American football player and coach (born 1971)

Allen Rudolph (born February 10, 1971) is an American football coach and former football player. He is currently the offensive line coach and run game coordinator at Charlotte.

==Playing career==
Rudolph is an alumnus of the University of Southern Mississippi, but played college football at Nicholls State University.

==Coaching career==
Rudolph's first coaching job was at Nicholls State, where he coached offensive line and tight ends from 1995 to 1997 and running backs and special teams in 1998. He coached offensive line for one season at Copiah-Lincoln Community College in 1999 before becoming offensive line coach at Mississippi College from 2000 to 2001. Rudolph then coached offensive line at the University of Louisiana at Monroe from 2002 to 2003 then spent one year coaching offensive line at East Mississippi Community College in 2004. He then moved on to Samford University where he was offensive coordinator and offensive line coach from 2005 to 2006. Rudolph then moved on to Southeastern Louisiana University as offensive line coach from 2007 to 2009 and offensive coordinator from 2010 to 2011. In 2012, he was named offensive line coach at Northwestern State University.

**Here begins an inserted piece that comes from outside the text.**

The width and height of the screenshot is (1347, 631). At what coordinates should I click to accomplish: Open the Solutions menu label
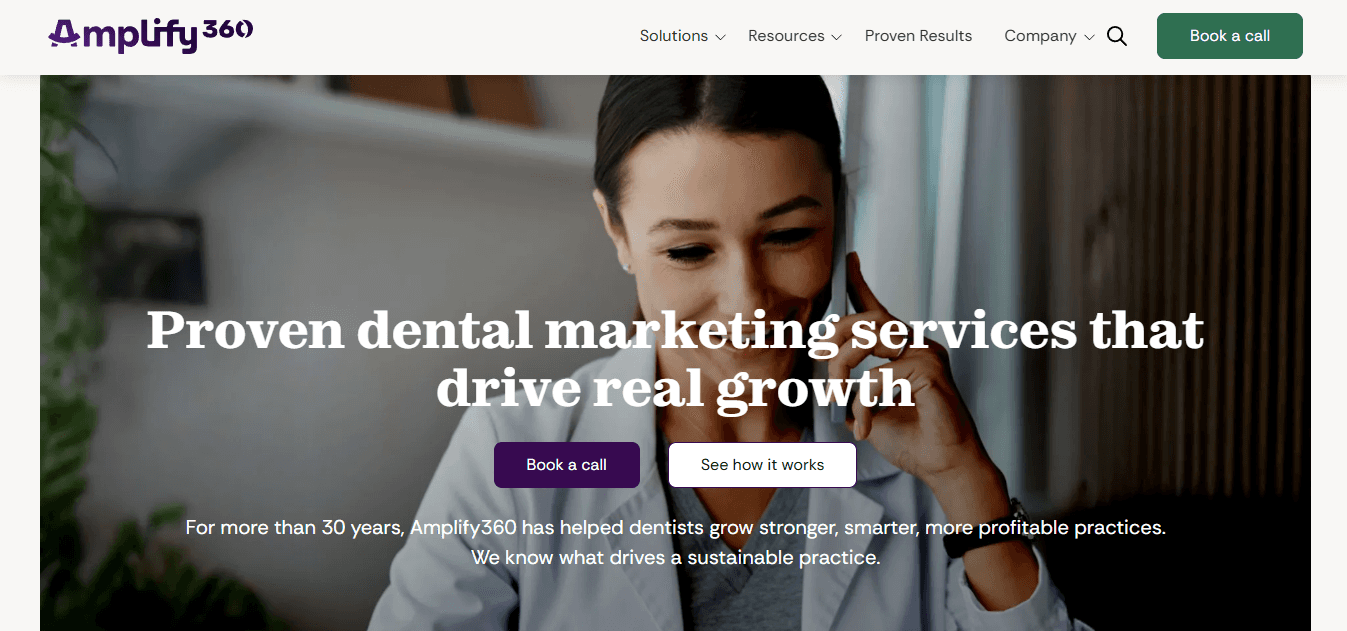click(674, 36)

In 2013, Rudolph became offensive line coach for the Hamilton Tiger-Cats of the Canadian Football League (CFL) and served in that position through the 2015 season. On January 28, 2016, he accepted the position of offensive line coach at Arkansas State University for three seasons from 2016 to 2018. On February 28, 2019, Rudolph was named offensive line coach at Ohio University for the 2019 season. Following Tim Albin's promotion to head coach, Rudolph was promoted to co-offensive coordinator in August 2021. Prior or the 2024 season, Brian Smith took over as offensive coordinator and he retained his other roles.